━━━ TASK MATERIAL ━━━

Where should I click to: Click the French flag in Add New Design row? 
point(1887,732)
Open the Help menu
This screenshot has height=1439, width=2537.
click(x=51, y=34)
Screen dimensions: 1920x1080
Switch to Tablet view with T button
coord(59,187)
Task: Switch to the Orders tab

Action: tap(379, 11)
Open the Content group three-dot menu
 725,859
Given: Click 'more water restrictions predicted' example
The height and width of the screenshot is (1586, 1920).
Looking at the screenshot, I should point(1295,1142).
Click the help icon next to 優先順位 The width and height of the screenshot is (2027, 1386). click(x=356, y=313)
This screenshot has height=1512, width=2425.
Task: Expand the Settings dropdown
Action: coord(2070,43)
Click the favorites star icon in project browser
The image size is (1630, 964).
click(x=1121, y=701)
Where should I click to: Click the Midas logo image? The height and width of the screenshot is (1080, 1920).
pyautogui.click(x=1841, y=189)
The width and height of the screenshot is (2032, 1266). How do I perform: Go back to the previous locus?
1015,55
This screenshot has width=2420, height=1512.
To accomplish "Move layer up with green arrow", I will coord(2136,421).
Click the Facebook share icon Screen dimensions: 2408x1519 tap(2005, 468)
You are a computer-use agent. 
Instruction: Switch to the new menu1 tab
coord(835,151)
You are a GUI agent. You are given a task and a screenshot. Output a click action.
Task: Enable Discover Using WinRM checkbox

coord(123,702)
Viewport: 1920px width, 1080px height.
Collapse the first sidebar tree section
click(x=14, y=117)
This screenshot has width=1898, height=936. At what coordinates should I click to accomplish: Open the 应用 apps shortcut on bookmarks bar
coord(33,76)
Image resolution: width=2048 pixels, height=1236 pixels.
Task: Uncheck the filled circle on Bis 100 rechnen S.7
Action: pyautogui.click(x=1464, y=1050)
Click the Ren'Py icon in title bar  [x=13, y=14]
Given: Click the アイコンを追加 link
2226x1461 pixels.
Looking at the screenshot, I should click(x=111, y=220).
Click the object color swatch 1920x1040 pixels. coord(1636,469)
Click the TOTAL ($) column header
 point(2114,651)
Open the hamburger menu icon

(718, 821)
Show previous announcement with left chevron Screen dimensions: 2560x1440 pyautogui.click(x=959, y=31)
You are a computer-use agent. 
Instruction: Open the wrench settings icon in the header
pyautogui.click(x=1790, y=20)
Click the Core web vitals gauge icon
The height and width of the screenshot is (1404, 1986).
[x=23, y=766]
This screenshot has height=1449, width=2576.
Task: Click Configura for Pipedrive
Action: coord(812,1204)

━━━

* BRIEF *
Write out the whole listing verbatim.

* SOLUTION *
Where should I click to: Click the French flag in Add New Design row? 
point(1887,732)
Open the Help menu
This screenshot has height=1439, width=2537.
click(x=51, y=34)
Screen dimensions: 1920x1080
Switch to Tablet view with T button
coord(59,187)
Task: Switch to the Orders tab

Action: tap(379, 11)
Open the Content group three-dot menu
 725,859
Given: Click 'more water restrictions predicted' example
The height and width of the screenshot is (1586, 1920).
Looking at the screenshot, I should point(1295,1142).
Click the help icon next to 優先順位 The width and height of the screenshot is (2027, 1386). click(x=356, y=313)
This screenshot has height=1512, width=2425.
Task: Expand the Settings dropdown
Action: coord(2070,43)
Click the favorites star icon in project browser
The image size is (1630, 964).
click(x=1121, y=701)
Where should I click to: Click the Midas logo image? The height and width of the screenshot is (1080, 1920).
pyautogui.click(x=1841, y=189)
The width and height of the screenshot is (2032, 1266). How do I perform: Go back to the previous locus?
1015,55
This screenshot has width=2420, height=1512.
To accomplish "Move layer up with green arrow", I will coord(2136,421).
Click the Facebook share icon Screen dimensions: 2408x1519 tap(2005, 468)
You are a computer-use agent. 
Instruction: Switch to the new menu1 tab
coord(835,151)
You are a GUI agent. You are given a task and a screenshot. Output a click action.
Task: Enable Discover Using WinRM checkbox

coord(123,702)
Viewport: 1920px width, 1080px height.
Collapse the first sidebar tree section
click(x=14, y=117)
This screenshot has width=1898, height=936. At what coordinates should I click to accomplish: Open the 应用 apps shortcut on bookmarks bar
coord(33,76)
Image resolution: width=2048 pixels, height=1236 pixels.
Task: Uncheck the filled circle on Bis 100 rechnen S.7
Action: pyautogui.click(x=1464, y=1050)
Click the Ren'Py icon in title bar  [x=13, y=14]
Given: Click the アイコンを追加 link
2226x1461 pixels.
Looking at the screenshot, I should click(x=111, y=220).
Click the object color swatch 1920x1040 pixels. coord(1636,469)
Click the TOTAL ($) column header
 point(2114,651)
Open the hamburger menu icon

(718, 821)
Show previous announcement with left chevron Screen dimensions: 2560x1440 pyautogui.click(x=959, y=31)
You are a computer-use agent. 
Instruction: Open the wrench settings icon in the header
pyautogui.click(x=1790, y=20)
Click the Core web vitals gauge icon
The height and width of the screenshot is (1404, 1986).
[x=23, y=766]
This screenshot has height=1449, width=2576.
Task: Click Configura for Pipedrive
Action: coord(812,1204)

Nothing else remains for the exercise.